Resumo
Neste trabalho, pretendo analisar as relações de proximidade
e antagonismo existentes entre o neopentecostalismo e as religiões
afro-brasileiras, e suas conseqüências na transformação
do imaginário social brasileiro construído a partir
dos valores existentes nesses dois campos.
Introdução
O neopentecostalismo, em conseqüência da
crença de que é preciso eliminar a presença e
a ação do demônio no mundo, tem como característica
classificar as outras denominações religiosas como pouco
engajadas nessa batalha, ou até mesmo como espaços privilegiados
da ação dos demônios, os quais se "disfarçariam"
em divindades cultuadas nesses sistemas. É o caso, sobretudo,
das religiões afro-brasileiras, cujos deuses, principalmente
os exus e as pombagiras, são vistos como manifestações
dos demônios. Uma outra face desse processo é, paradoxalmente,
a "incorporação" da liturgia afro-brasileira
nas práticas neopentecostais de algumas igrejas.
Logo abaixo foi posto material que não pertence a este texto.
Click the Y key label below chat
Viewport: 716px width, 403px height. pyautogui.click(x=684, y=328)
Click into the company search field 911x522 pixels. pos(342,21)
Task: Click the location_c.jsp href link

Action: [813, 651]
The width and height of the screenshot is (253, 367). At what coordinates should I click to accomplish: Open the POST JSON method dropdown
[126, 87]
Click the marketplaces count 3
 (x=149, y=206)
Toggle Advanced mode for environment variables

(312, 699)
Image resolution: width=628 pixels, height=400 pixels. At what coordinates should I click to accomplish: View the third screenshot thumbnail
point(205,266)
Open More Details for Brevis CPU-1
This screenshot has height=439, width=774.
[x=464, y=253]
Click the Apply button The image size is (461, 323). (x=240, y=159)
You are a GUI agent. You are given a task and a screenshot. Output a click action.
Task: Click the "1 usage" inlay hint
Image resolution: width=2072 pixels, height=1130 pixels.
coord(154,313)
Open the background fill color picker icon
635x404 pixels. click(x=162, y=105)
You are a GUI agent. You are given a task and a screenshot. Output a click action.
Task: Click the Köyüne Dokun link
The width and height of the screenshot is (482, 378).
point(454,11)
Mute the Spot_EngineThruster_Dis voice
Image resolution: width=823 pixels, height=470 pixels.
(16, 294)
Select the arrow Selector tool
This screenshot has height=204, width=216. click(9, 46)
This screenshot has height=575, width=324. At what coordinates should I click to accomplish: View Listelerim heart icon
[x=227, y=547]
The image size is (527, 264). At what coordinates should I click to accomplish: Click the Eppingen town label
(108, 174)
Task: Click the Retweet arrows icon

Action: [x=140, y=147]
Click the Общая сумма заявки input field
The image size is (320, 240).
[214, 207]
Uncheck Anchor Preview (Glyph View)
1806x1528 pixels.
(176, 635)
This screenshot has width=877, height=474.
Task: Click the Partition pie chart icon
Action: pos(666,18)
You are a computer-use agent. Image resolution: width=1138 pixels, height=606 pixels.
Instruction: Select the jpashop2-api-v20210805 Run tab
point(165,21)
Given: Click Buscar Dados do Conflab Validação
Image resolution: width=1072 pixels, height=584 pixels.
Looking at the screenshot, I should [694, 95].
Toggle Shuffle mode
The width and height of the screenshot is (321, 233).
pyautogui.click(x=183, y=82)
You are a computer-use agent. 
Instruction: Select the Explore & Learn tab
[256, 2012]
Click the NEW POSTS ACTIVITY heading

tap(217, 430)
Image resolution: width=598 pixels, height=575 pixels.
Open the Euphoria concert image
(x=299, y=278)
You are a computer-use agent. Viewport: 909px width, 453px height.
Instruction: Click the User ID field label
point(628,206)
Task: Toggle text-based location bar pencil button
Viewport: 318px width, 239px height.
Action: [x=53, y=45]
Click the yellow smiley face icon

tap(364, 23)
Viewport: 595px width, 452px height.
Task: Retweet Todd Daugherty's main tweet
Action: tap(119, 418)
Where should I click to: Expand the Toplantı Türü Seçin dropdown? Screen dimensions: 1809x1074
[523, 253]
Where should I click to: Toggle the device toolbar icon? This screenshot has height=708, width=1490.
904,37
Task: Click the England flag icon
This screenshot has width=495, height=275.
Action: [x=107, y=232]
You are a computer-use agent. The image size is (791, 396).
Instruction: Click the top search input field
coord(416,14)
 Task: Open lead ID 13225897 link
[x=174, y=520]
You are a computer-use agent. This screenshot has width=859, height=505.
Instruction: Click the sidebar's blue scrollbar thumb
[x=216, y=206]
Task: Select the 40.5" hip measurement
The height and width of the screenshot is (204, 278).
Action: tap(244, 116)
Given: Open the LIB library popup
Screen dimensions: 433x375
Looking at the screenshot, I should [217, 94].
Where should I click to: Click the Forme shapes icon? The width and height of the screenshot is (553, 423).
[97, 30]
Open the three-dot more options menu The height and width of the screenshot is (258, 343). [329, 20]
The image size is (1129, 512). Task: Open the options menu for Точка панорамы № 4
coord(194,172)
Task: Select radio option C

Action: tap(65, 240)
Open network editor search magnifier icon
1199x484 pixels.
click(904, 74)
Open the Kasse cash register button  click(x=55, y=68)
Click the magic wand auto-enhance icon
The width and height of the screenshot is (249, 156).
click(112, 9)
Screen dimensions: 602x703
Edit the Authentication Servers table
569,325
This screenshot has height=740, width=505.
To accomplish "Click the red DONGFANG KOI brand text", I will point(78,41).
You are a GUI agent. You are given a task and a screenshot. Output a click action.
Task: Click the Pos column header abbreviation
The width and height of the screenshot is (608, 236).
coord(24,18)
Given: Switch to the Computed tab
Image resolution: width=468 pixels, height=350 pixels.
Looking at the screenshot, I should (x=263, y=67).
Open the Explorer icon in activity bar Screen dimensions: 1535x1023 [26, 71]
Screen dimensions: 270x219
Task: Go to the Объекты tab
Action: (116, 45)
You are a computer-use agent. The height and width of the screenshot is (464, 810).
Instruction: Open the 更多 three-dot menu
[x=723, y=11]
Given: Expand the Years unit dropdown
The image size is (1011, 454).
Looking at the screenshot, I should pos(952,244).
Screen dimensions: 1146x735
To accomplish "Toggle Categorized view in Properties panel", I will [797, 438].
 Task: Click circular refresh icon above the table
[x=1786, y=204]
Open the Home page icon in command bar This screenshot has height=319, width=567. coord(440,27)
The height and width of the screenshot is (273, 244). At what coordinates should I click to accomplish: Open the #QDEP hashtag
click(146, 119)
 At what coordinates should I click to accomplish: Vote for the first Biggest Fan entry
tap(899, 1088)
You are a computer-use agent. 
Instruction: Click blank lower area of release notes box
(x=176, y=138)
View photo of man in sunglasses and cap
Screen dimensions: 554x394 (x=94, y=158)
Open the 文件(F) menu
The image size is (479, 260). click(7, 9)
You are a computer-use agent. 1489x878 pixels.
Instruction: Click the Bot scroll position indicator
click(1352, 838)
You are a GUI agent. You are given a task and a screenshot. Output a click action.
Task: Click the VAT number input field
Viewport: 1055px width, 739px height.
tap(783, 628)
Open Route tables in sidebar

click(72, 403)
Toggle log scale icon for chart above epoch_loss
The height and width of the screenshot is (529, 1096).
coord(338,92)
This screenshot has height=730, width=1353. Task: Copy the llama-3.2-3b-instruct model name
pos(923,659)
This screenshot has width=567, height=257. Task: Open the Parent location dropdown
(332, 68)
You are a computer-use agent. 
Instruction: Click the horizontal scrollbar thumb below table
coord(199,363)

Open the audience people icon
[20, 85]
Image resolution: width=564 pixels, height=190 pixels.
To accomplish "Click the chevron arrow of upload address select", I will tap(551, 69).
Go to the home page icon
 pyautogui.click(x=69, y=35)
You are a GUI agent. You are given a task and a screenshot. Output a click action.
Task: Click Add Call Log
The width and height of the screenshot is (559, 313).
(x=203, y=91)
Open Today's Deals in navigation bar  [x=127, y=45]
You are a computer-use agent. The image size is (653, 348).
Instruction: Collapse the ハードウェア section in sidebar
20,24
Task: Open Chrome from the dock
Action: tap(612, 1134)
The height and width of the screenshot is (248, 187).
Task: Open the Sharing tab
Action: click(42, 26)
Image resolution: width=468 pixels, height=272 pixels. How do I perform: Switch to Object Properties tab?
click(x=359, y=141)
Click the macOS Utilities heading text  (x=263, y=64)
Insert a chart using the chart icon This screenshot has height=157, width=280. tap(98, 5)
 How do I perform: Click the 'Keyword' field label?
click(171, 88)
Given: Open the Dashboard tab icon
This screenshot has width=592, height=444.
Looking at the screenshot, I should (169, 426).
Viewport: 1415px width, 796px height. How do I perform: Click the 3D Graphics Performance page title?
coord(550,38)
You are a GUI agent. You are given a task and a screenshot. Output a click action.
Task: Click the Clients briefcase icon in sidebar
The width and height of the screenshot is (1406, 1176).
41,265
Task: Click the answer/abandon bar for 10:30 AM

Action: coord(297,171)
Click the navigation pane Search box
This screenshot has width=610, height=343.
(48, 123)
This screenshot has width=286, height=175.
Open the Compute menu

Neste trabalho,
pretendo analisar as relações de proximidade e antagonismo
existentes entre estes dois campos religiosos, o neopentecostal e
o afro-brasileiro, e suas conseqüências na transformação
de certo imaginário brasileiro construído a partir dos
valores aí existentes.
Em primeiro lugar, é bom que se diga que a
visão das igrejas neopentecostais sobre as religiões
afro-brasileiras é conseqüência do desenvolvimento
do sistema teológico e doutrinário do pentecostalismo,
surgido no Brasil no início do século XX, sobretudo
a partir das décadas de 1950 e 1960. Nessa época, o
movimento religioso assumiu novos contornos, expandindo a base de
suas igrejas, adensando o número de denominações
e ganhando maior visibilidade. Ao se distinguir pela ênfase
do dom da cura divina (por isso chamada muitas vezes de "igrejas
da cura") e pelas estratégias de proselitismo e conversão
em massa, essa segunda onda1 do pentecostalismo preservou as características
básicas do movimento que já tinha 40 anos, como a doutrina
dos dons carismáticos (fé, profecia, discernimento,
cura, línguas etc.), o sectarismo e o ascetismo (Mariano 1999:31).
A terceira fase do movimento pentecostal, iniciada
nos anos de 1970, com grande projeção nas duas décadas
seguintes, foi marcada por algumas diferenças significativas
no perfil das igrejas surgidas e nas práticas adotadas, o que
lhe valeu a classificação de "neopentecostal".
Com o acréscimo do prefixo latino "neo", pretendeu-se
expressar algumas ênfases que as igrejas identificadas nessa
fase assumiram em relação ao campo do qual, em geral,
faziam parte: abandono (ou abrandamento) do ascetismo, valorização
do pragmatismo, utilização de gestão empresarial
na condução dos templos, ênfase na teologia da
prosperidade, utilização da mídia para o trabalho
de proselitismo em massa e de propaganda religiosa (por isso chamadas
de "igrejas eletrônicas") e centralidade da teologia
da batalha espiritual contra as outras denominações
religiosas, sobretudo as afro-brasileiras e o espiritismo.